» **TASK BRIEF**
Search the records below for the word "computer", then return every line where it appears.

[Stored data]
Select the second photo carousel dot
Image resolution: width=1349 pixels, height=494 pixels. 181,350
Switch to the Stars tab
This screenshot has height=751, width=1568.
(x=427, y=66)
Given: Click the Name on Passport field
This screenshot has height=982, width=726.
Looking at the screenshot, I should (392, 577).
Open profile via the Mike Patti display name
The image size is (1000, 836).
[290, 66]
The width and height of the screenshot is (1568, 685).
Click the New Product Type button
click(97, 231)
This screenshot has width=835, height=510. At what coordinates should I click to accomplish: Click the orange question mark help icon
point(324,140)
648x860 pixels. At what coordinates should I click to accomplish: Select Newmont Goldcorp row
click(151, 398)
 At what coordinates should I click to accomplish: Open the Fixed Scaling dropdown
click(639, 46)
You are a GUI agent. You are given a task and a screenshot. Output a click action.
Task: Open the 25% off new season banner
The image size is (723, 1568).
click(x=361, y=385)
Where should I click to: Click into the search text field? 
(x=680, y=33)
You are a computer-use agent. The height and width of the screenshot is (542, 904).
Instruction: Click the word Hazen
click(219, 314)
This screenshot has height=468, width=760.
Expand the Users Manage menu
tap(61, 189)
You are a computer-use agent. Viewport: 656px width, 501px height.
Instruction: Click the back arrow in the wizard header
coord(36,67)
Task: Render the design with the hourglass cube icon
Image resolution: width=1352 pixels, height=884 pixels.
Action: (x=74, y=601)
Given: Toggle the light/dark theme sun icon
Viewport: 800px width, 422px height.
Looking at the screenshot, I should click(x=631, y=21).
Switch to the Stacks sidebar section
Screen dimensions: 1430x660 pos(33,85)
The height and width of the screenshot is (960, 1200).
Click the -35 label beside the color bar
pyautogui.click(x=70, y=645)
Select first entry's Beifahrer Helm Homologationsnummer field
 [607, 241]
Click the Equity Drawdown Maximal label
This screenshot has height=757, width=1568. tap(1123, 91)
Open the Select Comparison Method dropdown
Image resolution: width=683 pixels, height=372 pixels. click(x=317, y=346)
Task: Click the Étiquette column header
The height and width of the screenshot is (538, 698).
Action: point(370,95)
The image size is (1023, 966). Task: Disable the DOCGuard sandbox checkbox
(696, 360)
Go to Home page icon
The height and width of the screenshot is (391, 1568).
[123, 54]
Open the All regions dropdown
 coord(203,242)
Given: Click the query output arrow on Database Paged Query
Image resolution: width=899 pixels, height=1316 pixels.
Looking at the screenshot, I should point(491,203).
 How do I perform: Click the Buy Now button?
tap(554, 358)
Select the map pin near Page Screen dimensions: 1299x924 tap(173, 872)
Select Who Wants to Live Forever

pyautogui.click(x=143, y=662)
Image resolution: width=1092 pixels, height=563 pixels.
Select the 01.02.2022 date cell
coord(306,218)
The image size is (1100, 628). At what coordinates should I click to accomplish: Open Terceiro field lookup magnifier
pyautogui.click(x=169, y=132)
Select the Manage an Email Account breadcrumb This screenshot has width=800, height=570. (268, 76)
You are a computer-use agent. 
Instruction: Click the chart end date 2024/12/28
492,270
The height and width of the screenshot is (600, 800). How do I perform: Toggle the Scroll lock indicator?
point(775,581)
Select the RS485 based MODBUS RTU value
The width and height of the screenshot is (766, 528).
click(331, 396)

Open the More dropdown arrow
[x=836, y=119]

» **RESPONSE AREA**
You are a computer-use agent. The height and width of the screenshot is (542, 904).
You are a computer-use agent. Viewport: 656px width, 501px height.
You are a computer-use agent. 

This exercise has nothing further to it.